**WORK INSTRUCTIONS**
Write down each entry again, exactly as it reads.

**PROVIDED MATERIAL**
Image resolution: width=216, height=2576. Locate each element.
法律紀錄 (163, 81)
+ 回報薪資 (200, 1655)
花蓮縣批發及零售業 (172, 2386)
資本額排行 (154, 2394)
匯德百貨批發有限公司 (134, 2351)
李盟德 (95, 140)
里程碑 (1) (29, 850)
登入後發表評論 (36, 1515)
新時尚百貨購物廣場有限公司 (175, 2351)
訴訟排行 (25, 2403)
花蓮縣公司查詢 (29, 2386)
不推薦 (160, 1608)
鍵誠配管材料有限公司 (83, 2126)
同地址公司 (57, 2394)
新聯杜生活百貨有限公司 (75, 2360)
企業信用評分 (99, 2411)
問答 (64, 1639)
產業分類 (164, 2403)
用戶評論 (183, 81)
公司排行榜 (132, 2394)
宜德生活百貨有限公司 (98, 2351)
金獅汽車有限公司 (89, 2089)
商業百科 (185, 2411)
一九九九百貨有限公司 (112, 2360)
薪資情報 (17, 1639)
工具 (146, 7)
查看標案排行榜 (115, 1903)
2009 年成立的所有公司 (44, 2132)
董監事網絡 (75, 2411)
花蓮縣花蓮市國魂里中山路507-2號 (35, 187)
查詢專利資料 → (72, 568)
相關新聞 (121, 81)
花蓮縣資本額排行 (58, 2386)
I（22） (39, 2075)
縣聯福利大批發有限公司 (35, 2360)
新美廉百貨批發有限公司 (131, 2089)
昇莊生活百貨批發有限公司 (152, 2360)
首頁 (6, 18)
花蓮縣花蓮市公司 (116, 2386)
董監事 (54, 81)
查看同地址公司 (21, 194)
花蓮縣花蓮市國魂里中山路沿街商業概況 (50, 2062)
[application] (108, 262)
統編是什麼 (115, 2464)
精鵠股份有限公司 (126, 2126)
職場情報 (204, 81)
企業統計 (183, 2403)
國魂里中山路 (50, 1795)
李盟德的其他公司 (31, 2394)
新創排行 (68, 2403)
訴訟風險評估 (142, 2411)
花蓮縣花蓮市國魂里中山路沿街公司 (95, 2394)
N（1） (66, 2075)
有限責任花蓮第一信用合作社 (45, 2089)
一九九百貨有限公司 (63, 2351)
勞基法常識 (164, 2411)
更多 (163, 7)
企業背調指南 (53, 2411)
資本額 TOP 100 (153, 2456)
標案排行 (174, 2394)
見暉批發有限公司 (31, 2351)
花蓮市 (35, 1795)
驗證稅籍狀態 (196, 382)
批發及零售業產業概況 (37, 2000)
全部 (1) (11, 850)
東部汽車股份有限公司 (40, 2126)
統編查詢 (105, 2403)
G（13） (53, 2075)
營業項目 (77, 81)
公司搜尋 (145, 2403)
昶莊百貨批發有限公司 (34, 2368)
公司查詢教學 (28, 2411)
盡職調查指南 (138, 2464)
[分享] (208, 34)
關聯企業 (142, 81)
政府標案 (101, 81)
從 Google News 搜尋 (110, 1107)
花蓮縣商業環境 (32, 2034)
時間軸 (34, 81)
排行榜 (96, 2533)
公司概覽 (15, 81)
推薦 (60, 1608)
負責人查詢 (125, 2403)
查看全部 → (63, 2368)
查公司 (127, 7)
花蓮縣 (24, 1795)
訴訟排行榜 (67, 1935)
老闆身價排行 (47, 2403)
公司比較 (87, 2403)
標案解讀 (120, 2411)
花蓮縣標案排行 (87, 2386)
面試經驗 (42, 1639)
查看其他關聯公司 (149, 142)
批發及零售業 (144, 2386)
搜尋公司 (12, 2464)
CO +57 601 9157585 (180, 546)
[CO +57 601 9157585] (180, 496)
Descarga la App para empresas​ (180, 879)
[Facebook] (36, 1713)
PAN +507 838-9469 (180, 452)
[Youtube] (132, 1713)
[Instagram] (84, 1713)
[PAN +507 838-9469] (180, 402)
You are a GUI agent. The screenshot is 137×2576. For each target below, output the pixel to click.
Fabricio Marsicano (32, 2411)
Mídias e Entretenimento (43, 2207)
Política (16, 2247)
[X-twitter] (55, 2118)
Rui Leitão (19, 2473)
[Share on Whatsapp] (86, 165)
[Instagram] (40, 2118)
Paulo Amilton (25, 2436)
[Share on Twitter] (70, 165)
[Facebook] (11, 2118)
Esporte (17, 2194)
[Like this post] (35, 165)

**RESULT OF THE EXERCISE**
Image resolution: width=216, height=2576. Locate each element.
法律紀錄 (163, 81)
+ 回報薪資 (200, 1655)
花蓮縣批發及零售業 (172, 2386)
資本額排行 (154, 2394)
匯德百貨批發有限公司 (134, 2351)
李盟德 (95, 140)
里程碑 (1) (29, 850)
登入後發表評論 (36, 1515)
新時尚百貨購物廣場有限公司 (175, 2351)
訴訟排行 (25, 2403)
花蓮縣公司查詢 (29, 2386)
不推薦 (160, 1608)
鍵誠配管材料有限公司 (83, 2126)
同地址公司 (57, 2394)
新聯杜生活百貨有限公司 (75, 2360)
企業信用評分 (99, 2411)
問答 (64, 1639)
產業分類 (164, 2403)
用戶評論 (183, 81)
公司排行榜 (132, 2394)
宜德生活百貨有限公司 (98, 2351)
金獅汽車有限公司 (89, 2089)
商業百科 (185, 2411)
一九九九百貨有限公司 (112, 2360)
薪資情報 (17, 1639)
工具 (146, 7)
查看標案排行榜 (115, 1903)
2009 年成立的所有公司 (44, 2132)
董監事網絡 (75, 2411)
花蓮縣花蓮市國魂里中山路507-2號 (35, 187)
查詢專利資料 → (72, 568)
相關新聞 (121, 81)
花蓮縣資本額排行 (58, 2386)
I（22） (39, 2075)
縣聯福利大批發有限公司 (35, 2360)
新美廉百貨批發有限公司 (131, 2089)
昇莊生活百貨批發有限公司 (152, 2360)
首頁 (6, 18)
花蓮縣花蓮市公司 (116, 2386)
董監事 (54, 81)
查看同地址公司 (21, 194)
花蓮縣花蓮市國魂里中山路沿街商業概況 (50, 2062)
[application] (108, 262)
統編是什麼 (115, 2464)
精鵠股份有限公司 (126, 2126)
職場情報 (204, 81)
企業統計 (183, 2403)
國魂里中山路 (50, 1795)
李盟德的其他公司 (31, 2394)
新創排行 (68, 2403)
訴訟風險評估 (142, 2411)
花蓮縣花蓮市國魂里中山路沿街公司 (95, 2394)
N（1） (66, 2075)
有限責任花蓮第一信用合作社 (45, 2089)
一九九百貨有限公司 (63, 2351)
勞基法常識 (164, 2411)
更多 (163, 7)
企業背調指南 (53, 2411)
資本額 TOP 100 (153, 2456)
標案排行 (174, 2394)
見暉批發有限公司 (31, 2351)
花蓮市 (35, 1795)
驗證稅籍狀態 (196, 382)
批發及零售業產業概況 (37, 2000)
全部 (1) (11, 850)
東部汽車股份有限公司 (40, 2126)
統編查詢 (105, 2403)
G（13） (53, 2075)
營業項目 (77, 81)
公司搜尋 (145, 2403)
昶莊百貨批發有限公司 (34, 2368)
公司查詢教學 (28, 2411)
盡職調查指南 (138, 2464)
[分享] (208, 34)
關聯企業 (142, 81)
政府標案 (101, 81)
從 Google News 搜尋 (110, 1107)
花蓮縣商業環境 (32, 2034)
時間軸 (34, 81)
排行榜 (96, 2533)
公司概覽 (15, 81)
推薦 (60, 1608)
負責人查詢 (125, 2403)
查看全部 → (63, 2368)
查公司 (127, 7)
花蓮縣 (24, 1795)
訴訟排行榜 (67, 1935)
老闆身價排行 (47, 2403)
公司比較 (87, 2403)
標案解讀 (120, 2411)
花蓮縣標案排行 (87, 2386)
面試經驗 (42, 1639)
查看其他關聯公司 (149, 142)
批發及零售業 (144, 2386)
搜尋公司 (12, 2464)
CO +57 601 9157585 (180, 546)
[CO +57 601 9157585] (180, 496)
Descarga la App para empresas​ (180, 879)
[Facebook] (36, 1713)
PAN +507 838-9469 (180, 452)
[Youtube] (132, 1713)
[Instagram] (84, 1713)
[PAN +507 838-9469] (180, 402)
You are a GUI agent. The screenshot is 137×2576. For each target below, output the pixel to click.
Fabricio Marsicano (32, 2411)
Mídias e Entretenimento (43, 2207)
Política (16, 2247)
[X-twitter] (55, 2118)
Rui Leitão (19, 2473)
[Share on Whatsapp] (86, 165)
[Instagram] (40, 2118)
Paulo Amilton (25, 2436)
[Share on Twitter] (70, 165)
[Facebook] (11, 2118)
Esporte (17, 2194)
[Like this post] (35, 165)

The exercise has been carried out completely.